▶ _Your assignment_: Starting with the first line of the listing, quote each line exactly until and including the one with "The width and height of the screenshot is (647, 910).", leaving pictures out.

▶ _Data to process_:

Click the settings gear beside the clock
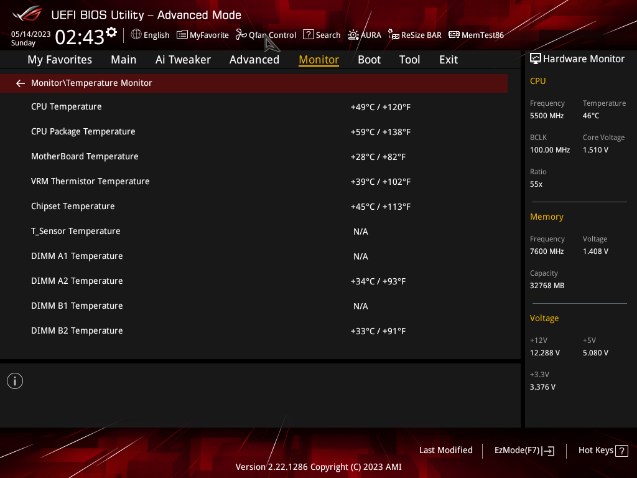The width and height of the screenshot is (637, 478). pyautogui.click(x=111, y=32)
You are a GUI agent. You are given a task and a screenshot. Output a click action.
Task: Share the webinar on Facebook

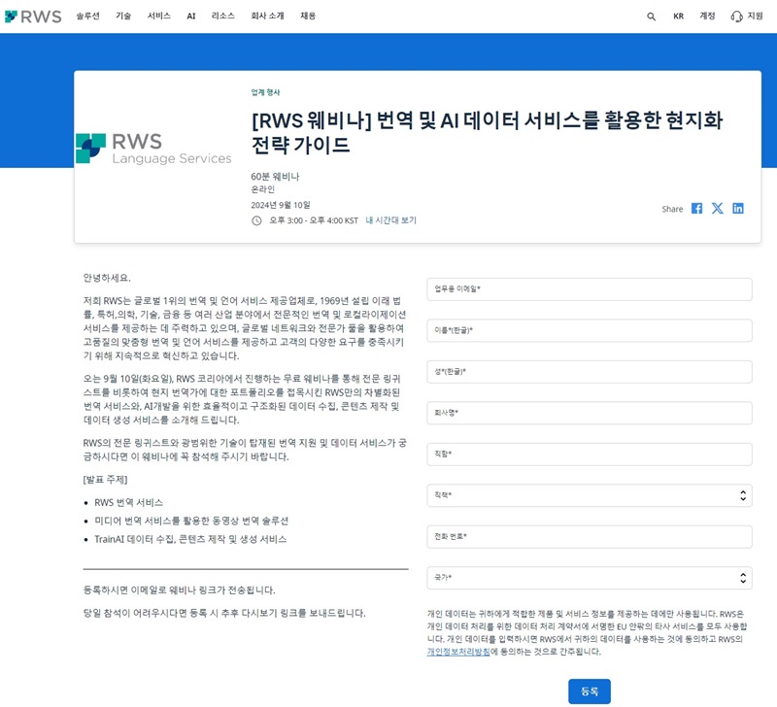point(696,209)
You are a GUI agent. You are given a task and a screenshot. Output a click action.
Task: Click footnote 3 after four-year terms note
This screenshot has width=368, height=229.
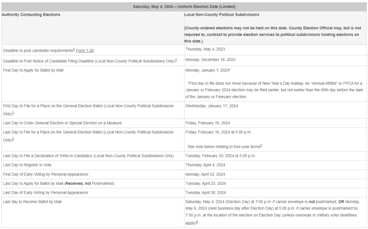(261, 145)
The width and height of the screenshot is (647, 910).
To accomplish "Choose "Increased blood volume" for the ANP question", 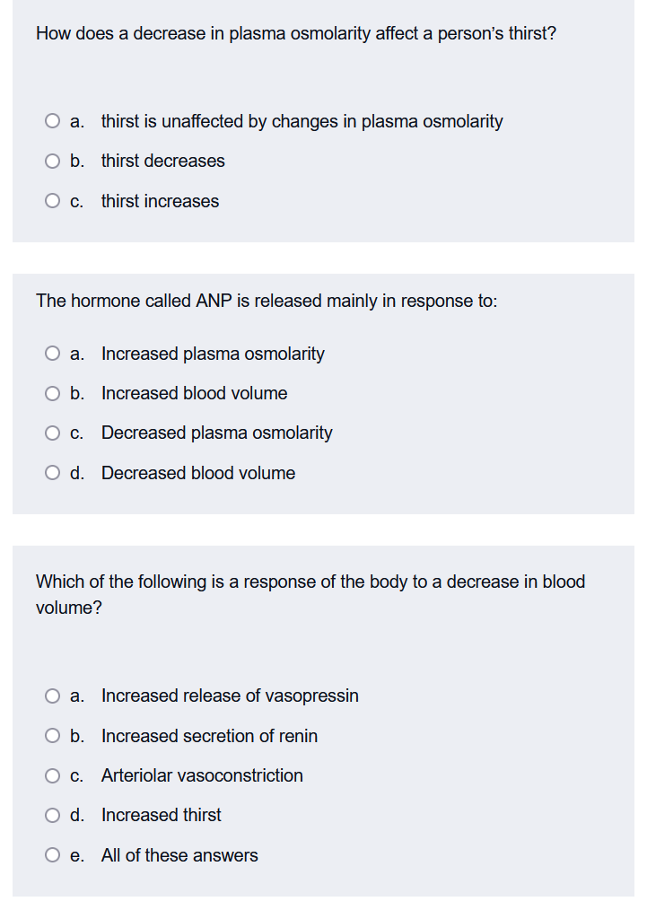I will coord(52,393).
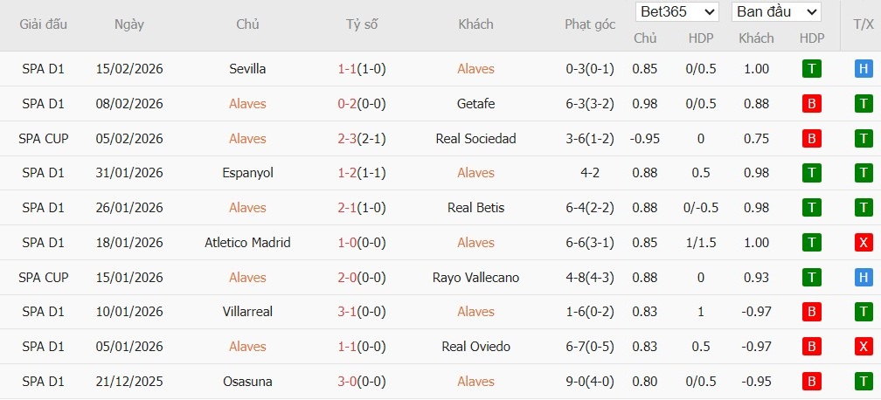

▶ _Solution for this task_:
Click the settings gear beside the clock
The width and height of the screenshot is (637, 478). pyautogui.click(x=111, y=32)
You are a GUI agent. You are given a task and a screenshot. Output a click action.
Task: Share the webinar on Facebook

point(696,209)
You are a GUI agent. You are given a task and a screenshot. Output a click action.
Task: Click footnote 3 after four-year terms note
This screenshot has width=368, height=229.
(261, 145)
The width and height of the screenshot is (647, 910).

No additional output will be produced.